If I were a nail biter I would be biting my nails...

So today is the big ultrasound day! It's sad that I can't just be excited and that I have to freak myself out with all the ways it could go wrong. It's like if I let myself think that everything will be fine then I will jinx it and I can't allow some crazy jinx! So, I have to let myself think of all the things that could go wrong so that I'm not completely shocked and disappointed if it does. Everyone at work is so excited and they ask me everyday how I'm feeling and when's the big day... it is really nice knowing that we have so many people praying for us. I work with really nice, caring, wonderful people and I feel as though we've been through all of this together. It is always a hot topic at lunch and today was no exception. Someone asked me if I was too nervous to eat and I just laughed at them. Have I ever been too anything to eat?! Tony is excited, NOT nervous like me. He thinks that everything is going to be fine which is good to hear. We don't need both of us stressing.

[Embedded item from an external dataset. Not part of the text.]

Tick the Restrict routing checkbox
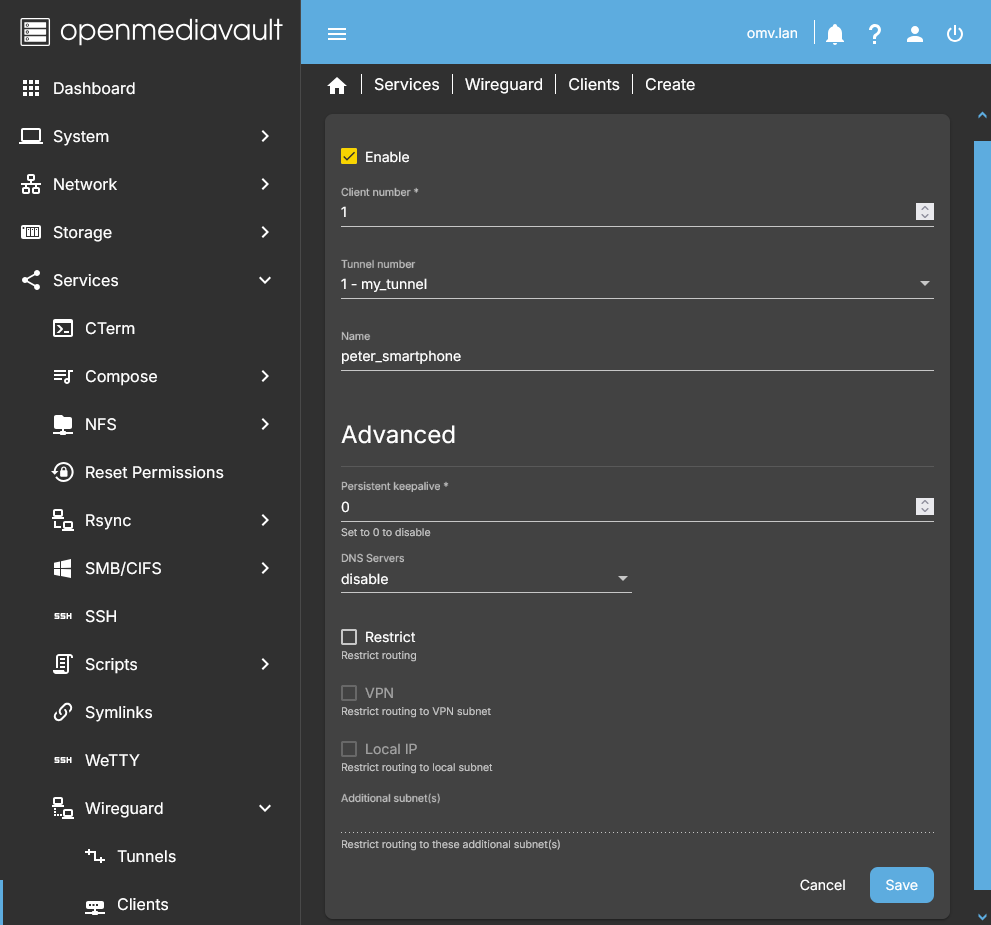 (x=349, y=637)
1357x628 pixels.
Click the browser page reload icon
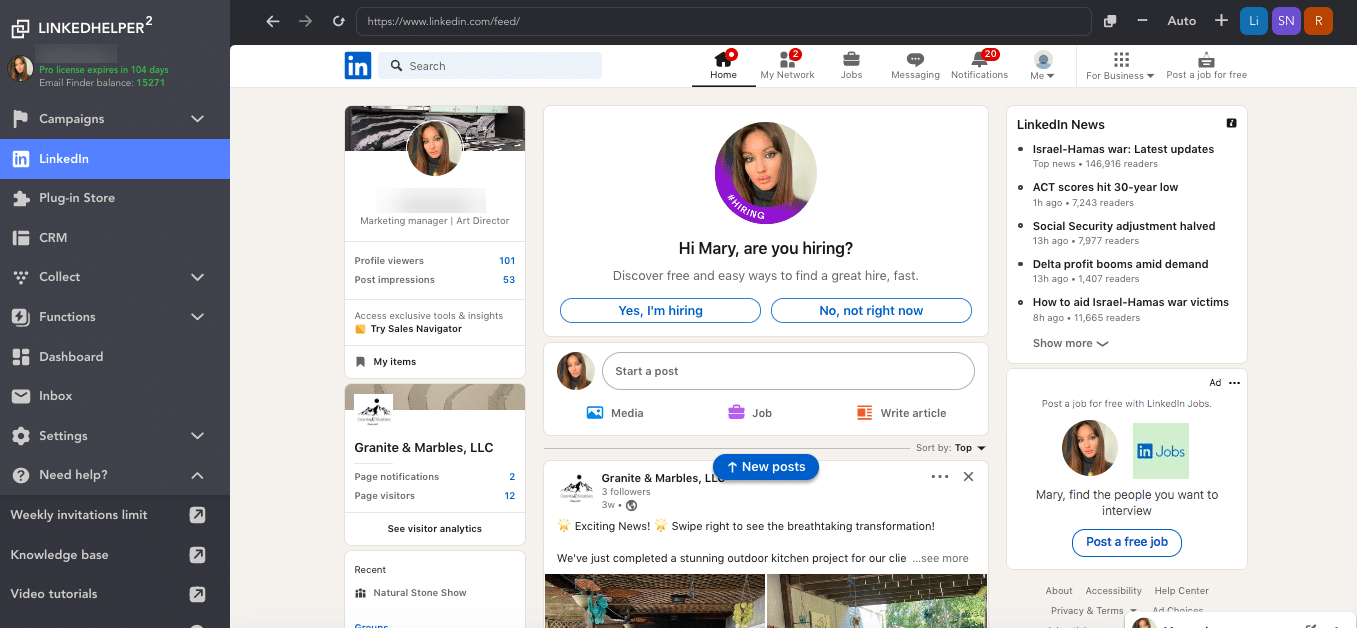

We had such a busy weekend for us for a change. We normally never really go anywhere on weekends because Tony has to work but this weekend was jam packed. Friday night we went to a trivia night for a student at my school. Saturday we went to Greekfest, Sunday to Ribfest, and Monday to Gypsy Caravan. We bought a statue of St. Francis and I'm convinced that it's good to have in my trunk. After that we went to my in-laws for dinner. Lisa and Todd came with the baby and I'm convinced that Tony and I need to have twins so that we each always have one to hold and don't fight over it. It's so calming to hold him... he's such a good baby and he's so beautiful. I can't wait for my turn.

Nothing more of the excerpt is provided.